* [PROBLEM DESCRIPTION]
Starting with the line that holds "Click 'but keeps your personal files' text", reproduce each line through the last one of the data, exactly as written. Pictures are not copied.

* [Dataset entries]
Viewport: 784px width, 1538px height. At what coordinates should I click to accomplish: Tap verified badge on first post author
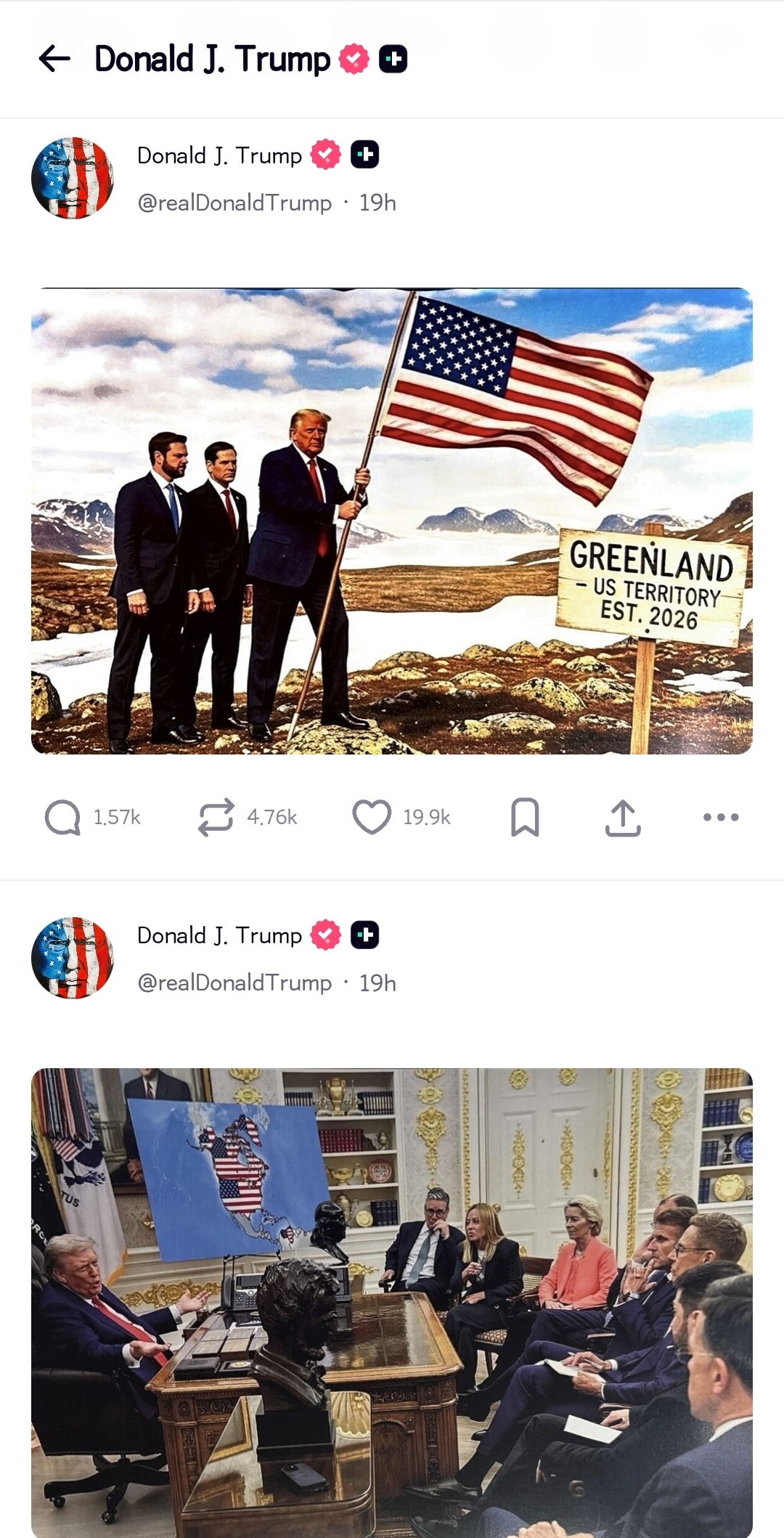point(326,155)
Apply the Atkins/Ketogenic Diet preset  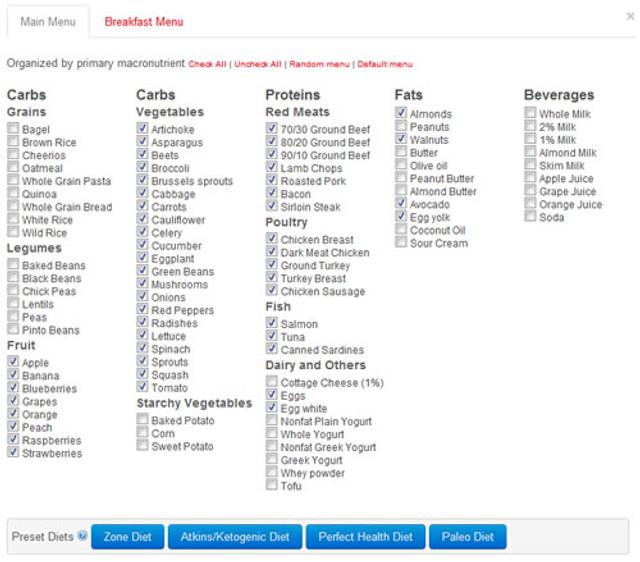[x=234, y=537]
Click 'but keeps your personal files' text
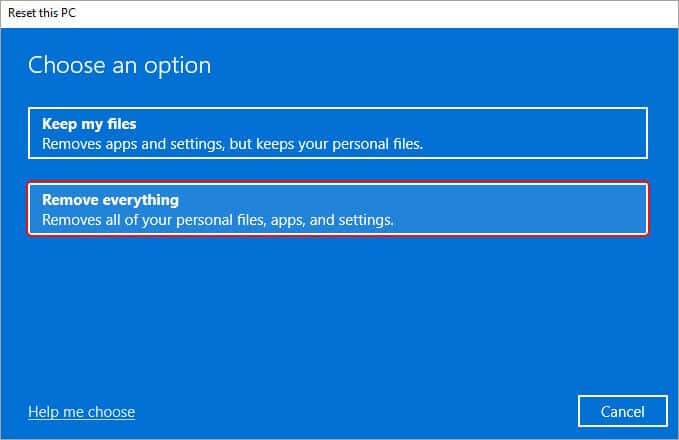This screenshot has width=679, height=440. [326, 144]
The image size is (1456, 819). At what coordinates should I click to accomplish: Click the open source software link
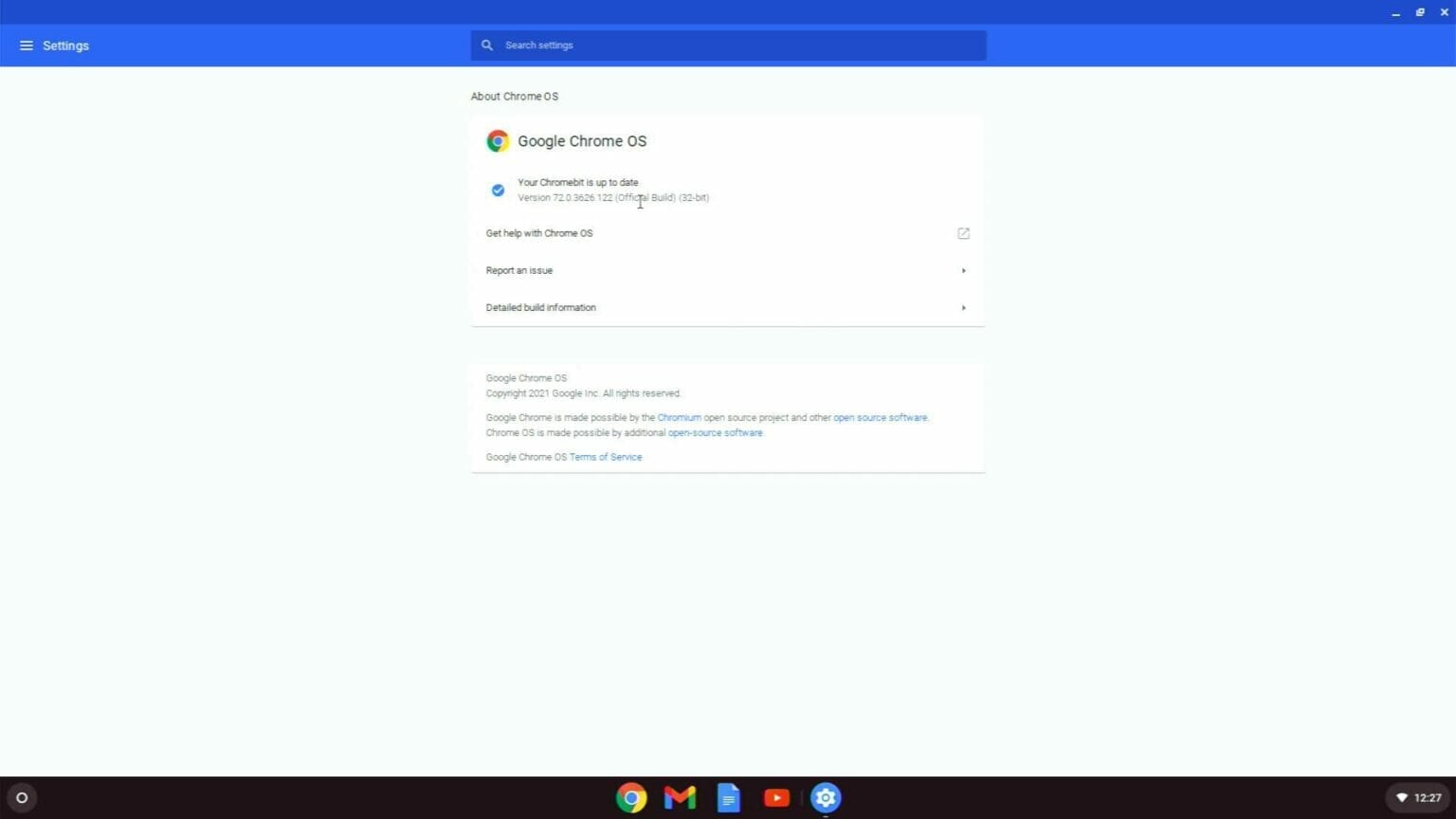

* [REPLY]
Click 'but keeps your personal files' text
This screenshot has width=679, height=440. [326, 144]
The image size is (1456, 819). At what coordinates should I click to accomplish: Click the open source software link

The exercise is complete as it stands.